Now I’m not here to knock the Postal Service. For the most part, I’m more than satisfied with the job they do, especially in lieu of the horrendous amounts of mail the have to handle. But I have had issues in the past with Priority Mail, even though every time I’ve used it, they always hedge their claims by saying, “Give or take a day or two.” Even then, I’m still willing to pay for it. Sometimes it’s come through for me, and sometimes it’s let me down.
After giving it a bit of thought, I’ve concluded that there are five categories that I might fall into:
1. The sender who chooses Priority Mail and could have used regular mail. This usually happens with in-state or cross-town mailings. It’s very frustrating because I spend more than I had to. Besides the monetary inefficiency, there is the loss of face in feeling duped and suckered.
2. The sender who chooses Priority Mail and it didn’t get there in 2 to 3 days. Even more aggravating because I didn’t get what I paid for, but even worse, there is nobody to whine to. In fact, all the complaining in the world will more than likely have little effect on changing the status quo, making me feel powerless and impotent.
3. The sender who does not choose Priority Mail and wished they had. Honestly, I don’t think I’ve ever fallen into this category because even if there’s a chance that it might get there late (with dire consequences), I'm going to choose Priority Mail.
4. The receiver who was waiting for something sent by Priority Mail and did not receive it in 2 to 3 days. More disappointing than frustrating, though we’ve experienced it with our children’s holiday presents and consequently really felt cheated. Again, there is nobody to voice your feelings to.
5. The receiver who was waiting for something sent by Priority Mail, received it on time, but wished the sender had saved their money and sent it instead by First Class. Again, I don’t think I’ve ever experienced this one, either, mainly because we’re usually so excited about receiving the package that we’re more than willing to forgive the extravagance of the sender.
Maybe you’ve found yourself in one of these situations. If so, please share it with us.
Perhaps the biggest frustration that arises is when the package doesn’t arrive on time is lack of accountability. Sure, we can air out our grievances to the person behind the counter, but there is a good chance that they are not hearing a word we’re saying and even if they did, would be powerless to do anything about it.
Now I’ve never attempted this, but I’m guessing the post office isn’t going to give you your money back, but I could be wrong. Besides, what’s done is done, and all your moaning and groaning is not going to change that.

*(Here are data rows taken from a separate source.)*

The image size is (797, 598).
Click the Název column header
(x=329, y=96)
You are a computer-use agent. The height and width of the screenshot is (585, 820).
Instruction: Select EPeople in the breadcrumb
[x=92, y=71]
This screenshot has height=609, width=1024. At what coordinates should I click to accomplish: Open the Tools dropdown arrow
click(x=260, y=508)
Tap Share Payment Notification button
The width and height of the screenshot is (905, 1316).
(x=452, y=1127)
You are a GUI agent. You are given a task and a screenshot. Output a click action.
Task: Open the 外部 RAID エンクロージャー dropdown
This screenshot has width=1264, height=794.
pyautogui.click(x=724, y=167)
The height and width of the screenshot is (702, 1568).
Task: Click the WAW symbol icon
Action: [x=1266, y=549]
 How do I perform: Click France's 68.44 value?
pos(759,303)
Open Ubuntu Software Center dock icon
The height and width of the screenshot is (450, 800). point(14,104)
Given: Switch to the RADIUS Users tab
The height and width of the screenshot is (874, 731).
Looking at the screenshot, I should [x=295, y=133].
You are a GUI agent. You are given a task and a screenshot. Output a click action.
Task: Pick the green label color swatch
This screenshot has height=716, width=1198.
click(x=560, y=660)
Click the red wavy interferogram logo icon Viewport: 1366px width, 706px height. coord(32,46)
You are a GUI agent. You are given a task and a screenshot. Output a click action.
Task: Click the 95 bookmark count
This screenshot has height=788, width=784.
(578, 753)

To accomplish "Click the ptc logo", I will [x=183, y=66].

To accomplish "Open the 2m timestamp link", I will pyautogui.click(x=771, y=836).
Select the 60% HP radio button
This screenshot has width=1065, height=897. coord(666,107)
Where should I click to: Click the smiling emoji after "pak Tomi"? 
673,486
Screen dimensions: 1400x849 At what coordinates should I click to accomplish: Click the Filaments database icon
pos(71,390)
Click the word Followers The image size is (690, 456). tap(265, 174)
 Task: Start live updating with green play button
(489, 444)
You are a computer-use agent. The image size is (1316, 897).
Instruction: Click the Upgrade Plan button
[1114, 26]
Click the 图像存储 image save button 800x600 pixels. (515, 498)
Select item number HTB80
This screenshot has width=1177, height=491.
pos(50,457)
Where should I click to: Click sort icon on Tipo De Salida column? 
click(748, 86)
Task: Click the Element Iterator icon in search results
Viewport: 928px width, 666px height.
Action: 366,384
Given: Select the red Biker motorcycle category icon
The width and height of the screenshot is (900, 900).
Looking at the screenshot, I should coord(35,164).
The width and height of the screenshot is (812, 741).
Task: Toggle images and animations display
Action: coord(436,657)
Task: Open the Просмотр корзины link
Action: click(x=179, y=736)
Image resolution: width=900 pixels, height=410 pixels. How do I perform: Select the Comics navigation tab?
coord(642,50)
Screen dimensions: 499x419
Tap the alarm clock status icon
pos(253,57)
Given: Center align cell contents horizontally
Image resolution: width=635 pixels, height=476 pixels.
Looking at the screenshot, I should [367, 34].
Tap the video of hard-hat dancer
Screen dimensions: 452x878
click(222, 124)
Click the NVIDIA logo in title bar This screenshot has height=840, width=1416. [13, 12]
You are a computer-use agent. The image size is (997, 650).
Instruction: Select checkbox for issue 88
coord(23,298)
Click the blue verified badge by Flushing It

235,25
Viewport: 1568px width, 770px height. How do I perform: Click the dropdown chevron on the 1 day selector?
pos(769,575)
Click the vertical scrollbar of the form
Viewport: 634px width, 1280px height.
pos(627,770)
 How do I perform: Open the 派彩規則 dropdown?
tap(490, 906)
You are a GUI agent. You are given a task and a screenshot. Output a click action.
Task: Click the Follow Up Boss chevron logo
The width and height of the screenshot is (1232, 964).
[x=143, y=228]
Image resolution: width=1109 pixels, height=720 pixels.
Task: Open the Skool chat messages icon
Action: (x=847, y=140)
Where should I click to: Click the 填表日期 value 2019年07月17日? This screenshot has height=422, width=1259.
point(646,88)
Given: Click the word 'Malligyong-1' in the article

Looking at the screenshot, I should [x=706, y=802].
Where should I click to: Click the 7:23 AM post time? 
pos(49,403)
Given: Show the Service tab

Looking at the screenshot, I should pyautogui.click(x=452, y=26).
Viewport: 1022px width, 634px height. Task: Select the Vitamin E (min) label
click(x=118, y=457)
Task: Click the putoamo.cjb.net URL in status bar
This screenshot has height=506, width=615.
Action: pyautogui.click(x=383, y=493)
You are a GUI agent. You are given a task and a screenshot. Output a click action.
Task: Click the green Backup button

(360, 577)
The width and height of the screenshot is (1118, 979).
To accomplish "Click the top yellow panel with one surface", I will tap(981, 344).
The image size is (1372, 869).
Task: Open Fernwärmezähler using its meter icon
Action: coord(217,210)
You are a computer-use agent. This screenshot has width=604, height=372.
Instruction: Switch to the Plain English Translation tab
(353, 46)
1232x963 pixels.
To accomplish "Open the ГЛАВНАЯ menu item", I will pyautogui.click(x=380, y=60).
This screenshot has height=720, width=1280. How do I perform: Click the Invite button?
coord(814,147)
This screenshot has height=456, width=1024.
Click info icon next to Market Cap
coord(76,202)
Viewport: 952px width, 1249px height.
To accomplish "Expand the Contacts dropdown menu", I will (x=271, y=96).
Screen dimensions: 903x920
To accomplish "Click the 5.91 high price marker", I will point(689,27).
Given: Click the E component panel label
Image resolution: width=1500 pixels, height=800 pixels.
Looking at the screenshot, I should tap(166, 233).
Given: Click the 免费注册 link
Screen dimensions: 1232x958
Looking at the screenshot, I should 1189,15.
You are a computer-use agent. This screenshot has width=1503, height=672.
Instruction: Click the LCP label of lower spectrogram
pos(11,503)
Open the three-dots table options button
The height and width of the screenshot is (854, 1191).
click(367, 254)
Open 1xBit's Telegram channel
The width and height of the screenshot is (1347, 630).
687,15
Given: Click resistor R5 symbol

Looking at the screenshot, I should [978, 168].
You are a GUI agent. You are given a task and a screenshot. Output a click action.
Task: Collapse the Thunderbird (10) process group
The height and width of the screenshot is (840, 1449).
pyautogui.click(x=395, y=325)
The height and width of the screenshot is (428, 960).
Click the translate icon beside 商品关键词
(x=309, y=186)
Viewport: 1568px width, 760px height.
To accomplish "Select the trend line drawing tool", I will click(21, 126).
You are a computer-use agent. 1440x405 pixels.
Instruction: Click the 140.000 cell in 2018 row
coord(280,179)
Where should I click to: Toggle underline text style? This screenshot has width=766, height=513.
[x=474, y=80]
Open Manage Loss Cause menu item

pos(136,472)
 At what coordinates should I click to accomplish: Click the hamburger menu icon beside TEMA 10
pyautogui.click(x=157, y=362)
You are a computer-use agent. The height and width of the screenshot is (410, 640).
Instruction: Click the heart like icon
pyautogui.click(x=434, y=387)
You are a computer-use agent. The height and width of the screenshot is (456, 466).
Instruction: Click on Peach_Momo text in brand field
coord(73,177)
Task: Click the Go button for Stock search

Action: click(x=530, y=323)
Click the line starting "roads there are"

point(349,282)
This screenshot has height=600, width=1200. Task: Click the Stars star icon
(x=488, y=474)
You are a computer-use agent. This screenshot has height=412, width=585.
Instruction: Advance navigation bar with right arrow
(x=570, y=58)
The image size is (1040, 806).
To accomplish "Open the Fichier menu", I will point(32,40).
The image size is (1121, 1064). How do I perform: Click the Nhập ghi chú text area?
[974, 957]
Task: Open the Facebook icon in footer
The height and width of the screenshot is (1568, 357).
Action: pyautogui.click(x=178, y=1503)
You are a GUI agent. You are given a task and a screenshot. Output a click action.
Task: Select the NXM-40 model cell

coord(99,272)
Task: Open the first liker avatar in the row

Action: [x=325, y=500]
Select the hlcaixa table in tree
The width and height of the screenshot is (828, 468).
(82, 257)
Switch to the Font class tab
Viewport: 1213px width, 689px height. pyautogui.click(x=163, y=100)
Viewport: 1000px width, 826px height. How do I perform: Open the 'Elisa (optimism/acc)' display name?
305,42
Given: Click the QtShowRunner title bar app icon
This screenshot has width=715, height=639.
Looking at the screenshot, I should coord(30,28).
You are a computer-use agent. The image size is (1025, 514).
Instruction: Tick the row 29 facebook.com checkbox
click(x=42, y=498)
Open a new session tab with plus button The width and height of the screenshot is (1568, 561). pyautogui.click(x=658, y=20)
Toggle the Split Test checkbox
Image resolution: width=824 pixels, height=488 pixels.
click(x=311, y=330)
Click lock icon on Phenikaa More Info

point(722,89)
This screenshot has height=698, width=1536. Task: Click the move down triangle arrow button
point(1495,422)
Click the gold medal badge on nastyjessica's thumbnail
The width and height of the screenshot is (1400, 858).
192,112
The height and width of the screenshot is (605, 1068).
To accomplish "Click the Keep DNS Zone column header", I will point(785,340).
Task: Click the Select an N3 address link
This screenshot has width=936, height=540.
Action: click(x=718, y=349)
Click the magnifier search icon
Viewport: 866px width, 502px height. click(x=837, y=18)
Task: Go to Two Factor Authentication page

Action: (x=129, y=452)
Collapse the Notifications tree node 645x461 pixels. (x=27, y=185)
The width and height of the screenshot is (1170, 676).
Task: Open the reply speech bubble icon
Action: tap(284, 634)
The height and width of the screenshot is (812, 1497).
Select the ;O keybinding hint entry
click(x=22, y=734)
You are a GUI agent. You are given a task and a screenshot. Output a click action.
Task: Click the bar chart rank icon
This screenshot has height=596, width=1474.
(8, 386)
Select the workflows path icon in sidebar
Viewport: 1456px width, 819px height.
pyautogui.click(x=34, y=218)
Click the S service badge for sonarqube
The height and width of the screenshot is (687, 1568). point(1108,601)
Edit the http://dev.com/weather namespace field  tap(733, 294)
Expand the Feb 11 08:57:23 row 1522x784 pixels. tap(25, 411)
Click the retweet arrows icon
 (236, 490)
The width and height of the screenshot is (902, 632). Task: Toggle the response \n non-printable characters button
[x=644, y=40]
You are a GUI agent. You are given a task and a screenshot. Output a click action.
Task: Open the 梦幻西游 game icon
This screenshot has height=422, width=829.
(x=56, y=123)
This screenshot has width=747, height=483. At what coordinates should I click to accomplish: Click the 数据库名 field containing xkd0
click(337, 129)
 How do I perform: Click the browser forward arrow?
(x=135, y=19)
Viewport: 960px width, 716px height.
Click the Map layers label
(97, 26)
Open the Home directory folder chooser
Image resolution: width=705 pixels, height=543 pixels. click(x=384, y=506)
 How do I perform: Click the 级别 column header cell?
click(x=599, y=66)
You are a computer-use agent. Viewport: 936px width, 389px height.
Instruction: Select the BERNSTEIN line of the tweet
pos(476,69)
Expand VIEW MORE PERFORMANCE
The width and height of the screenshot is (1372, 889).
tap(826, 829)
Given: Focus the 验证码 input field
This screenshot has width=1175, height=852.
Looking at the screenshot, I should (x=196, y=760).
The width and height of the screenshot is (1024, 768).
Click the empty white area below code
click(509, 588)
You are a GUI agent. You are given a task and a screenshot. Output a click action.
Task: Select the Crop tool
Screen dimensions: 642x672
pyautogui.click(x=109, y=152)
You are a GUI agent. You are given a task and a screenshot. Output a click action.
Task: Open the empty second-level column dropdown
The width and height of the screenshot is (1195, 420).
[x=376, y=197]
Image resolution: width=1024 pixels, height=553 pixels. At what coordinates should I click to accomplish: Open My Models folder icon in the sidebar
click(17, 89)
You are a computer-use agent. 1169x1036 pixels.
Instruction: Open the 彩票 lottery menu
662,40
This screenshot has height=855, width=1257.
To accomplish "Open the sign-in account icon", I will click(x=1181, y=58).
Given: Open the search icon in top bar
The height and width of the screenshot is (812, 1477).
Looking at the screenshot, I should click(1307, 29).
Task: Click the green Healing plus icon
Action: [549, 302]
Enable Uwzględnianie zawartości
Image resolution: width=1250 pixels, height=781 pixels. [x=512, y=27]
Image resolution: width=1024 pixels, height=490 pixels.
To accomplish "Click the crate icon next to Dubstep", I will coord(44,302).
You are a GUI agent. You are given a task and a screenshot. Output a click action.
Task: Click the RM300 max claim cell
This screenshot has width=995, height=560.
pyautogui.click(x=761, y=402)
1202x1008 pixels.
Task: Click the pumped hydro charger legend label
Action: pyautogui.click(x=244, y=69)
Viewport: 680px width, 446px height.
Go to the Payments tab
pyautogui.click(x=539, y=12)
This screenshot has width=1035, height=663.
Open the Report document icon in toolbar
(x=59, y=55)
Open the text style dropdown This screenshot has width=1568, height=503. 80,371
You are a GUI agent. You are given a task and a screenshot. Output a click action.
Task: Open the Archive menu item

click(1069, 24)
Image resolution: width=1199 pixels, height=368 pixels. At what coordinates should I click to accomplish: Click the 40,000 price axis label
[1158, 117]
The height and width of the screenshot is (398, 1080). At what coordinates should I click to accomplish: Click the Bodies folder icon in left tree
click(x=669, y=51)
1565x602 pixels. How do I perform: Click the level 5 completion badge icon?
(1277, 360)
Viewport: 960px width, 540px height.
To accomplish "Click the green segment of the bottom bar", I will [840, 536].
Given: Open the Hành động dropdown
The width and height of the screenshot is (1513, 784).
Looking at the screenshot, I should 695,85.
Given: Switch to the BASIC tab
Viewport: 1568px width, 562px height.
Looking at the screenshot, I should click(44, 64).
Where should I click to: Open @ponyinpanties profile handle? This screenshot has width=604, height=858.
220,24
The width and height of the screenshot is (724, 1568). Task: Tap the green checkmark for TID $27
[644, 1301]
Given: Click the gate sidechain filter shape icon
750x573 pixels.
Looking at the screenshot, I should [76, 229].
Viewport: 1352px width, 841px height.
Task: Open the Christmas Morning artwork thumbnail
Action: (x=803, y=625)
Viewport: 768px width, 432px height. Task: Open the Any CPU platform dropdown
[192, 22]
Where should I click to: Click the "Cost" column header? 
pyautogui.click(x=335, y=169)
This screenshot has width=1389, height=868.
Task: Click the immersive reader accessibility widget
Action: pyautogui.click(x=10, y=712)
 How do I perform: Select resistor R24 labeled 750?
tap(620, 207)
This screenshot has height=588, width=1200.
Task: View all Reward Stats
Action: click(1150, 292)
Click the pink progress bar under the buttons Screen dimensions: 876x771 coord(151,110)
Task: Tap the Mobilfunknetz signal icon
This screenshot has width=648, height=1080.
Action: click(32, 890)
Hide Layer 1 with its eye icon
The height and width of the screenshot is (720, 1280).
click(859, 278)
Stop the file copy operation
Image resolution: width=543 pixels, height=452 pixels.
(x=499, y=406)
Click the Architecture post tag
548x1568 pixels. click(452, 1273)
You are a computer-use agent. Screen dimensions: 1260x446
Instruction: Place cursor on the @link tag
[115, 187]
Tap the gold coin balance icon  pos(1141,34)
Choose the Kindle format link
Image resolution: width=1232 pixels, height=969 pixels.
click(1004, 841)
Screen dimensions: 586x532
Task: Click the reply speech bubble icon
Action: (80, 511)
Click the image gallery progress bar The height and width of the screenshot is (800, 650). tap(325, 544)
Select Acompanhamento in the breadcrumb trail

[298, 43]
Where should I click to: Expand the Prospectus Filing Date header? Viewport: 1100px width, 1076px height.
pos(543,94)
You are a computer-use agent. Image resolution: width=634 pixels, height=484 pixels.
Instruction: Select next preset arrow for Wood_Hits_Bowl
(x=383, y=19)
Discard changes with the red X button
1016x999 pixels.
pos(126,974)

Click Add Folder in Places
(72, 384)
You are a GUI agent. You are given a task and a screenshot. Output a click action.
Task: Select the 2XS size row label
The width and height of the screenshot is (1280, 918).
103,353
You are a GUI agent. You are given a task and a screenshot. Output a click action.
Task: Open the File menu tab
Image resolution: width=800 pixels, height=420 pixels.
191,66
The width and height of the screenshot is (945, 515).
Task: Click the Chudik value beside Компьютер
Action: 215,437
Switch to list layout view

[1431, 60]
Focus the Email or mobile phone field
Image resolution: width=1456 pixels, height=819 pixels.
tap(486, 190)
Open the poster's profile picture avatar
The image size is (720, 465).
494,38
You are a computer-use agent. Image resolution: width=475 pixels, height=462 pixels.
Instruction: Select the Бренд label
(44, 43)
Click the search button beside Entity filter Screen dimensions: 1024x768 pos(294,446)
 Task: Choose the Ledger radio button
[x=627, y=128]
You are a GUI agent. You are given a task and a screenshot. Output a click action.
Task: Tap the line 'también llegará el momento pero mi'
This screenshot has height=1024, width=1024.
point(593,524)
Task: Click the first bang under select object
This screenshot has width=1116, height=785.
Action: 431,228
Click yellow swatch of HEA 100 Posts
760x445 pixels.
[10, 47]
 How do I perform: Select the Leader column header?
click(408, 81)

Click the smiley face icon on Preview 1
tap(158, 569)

Furthermore, the Post Office is not technically hiding anything. In the absence of any concrete guarantees, the impetus lies with us to be informed and make the proper choice, and when you really get down to it, the choice of Priority Mail is not without a few perks. The spiffy cardboard envelope and delivery confirmation (which for entertainment value alone is worth something) come to mind.
Best of all, I get the peace of mind of knowing that I did my part and tried my best. If anyone questions my claim of diligence, I fear not.
After all, the Post Office will give me a receipt.